When I was growing up, there was no more famous symbol of the Cold War than the Berlin Wall. But in fact, the Wall could never really compare to the demilitarized zone that divides North and South Korea. Still going strong after 57 years, it has created a parallel reality worthy of Philip K. Dick.

By now, most people know that North Korea may the strangest country on Earth -- an Orwellian dystopia complete with starving citizens, nuclear weapons, a goofball dictator, and public displays seemingly choreographed by Busby Berkeley. But in the West, it's less well-known that South Korea is a booming modern democracy with an infrastructure more advanced than our own. It's also an outward-looking cultural player. Even as South Korea's TV soaps dominate Asia, it also boasts one of the world's most exciting movie cultures -- it had five films at Cannes last May.

From the outside, the split between the Koreas is usually seen in terms of geopolitical menace. But from the inside, it's lived as a bizarre form of identity crisis. This is precisely the subject of Your Republic Is Calling You, a smart new literary thriller by Young-ha Kim, who at 41 is one of South Korea's best and most worldly writers, with a knack for Kafkaesque surrealism and irony.
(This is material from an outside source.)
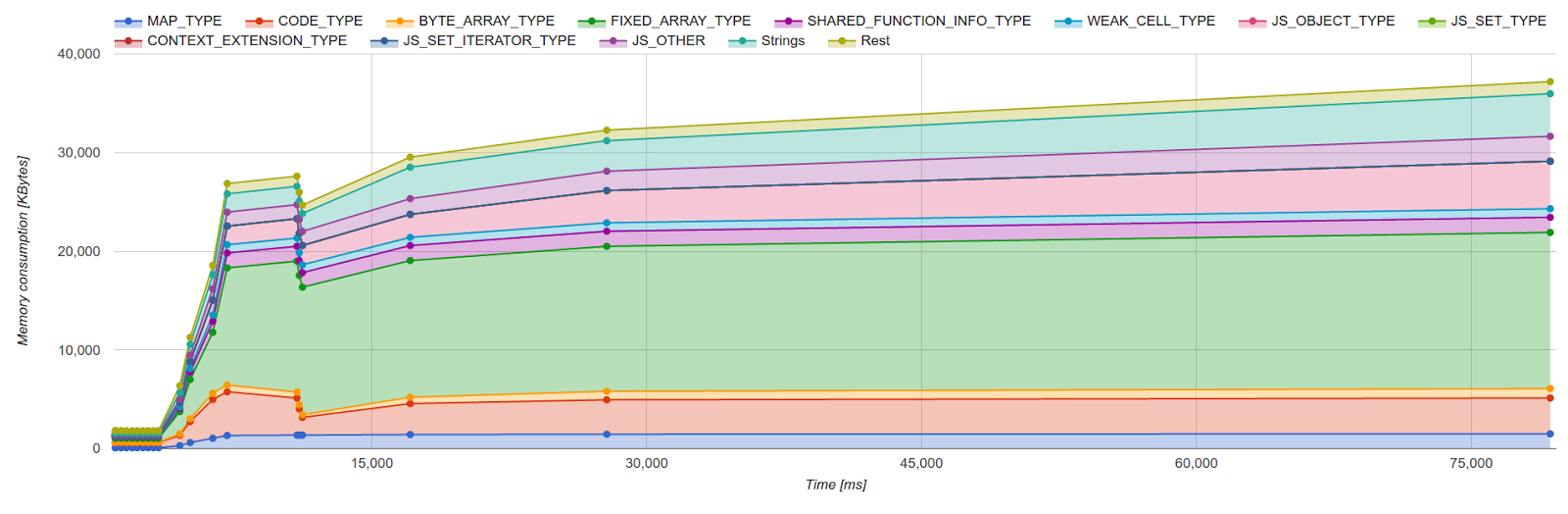The width and height of the screenshot is (1568, 514).
Task: Click the MAP_TYPE legend marker icon
Action: point(128,22)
Taking place over a single day, the novel tells the story of Ki-yong, who seems to be an ordinary, middle-class guy in his 40s. He imports foreign films and has an attractive wife, Ma-ri, who sells VWs, and a brainy daughter who is just discovering boys. But Ki-yong has a secret: He's a North Korean spy who has been sleeping with the enemy for the past two decades. And on this day, he gets a chilling message from his masters back in Pyongyang: He has 24 hours to liquidate everything and return home.  Terrified, Ki-yong doesn't know whether he's been found out by the South Korean authorities or whether the North is calling him back to liquidate him.

Unsure whether to go back, Ki-yong spends the day wandering around Seoul and remembering his time there, basking in what he calls "premature nostalgia" for the city he may be leaving. He doesn't have a clue that Ma-ri also has secrets -- she's trying to decide whether to partake in a threesome with her young lover.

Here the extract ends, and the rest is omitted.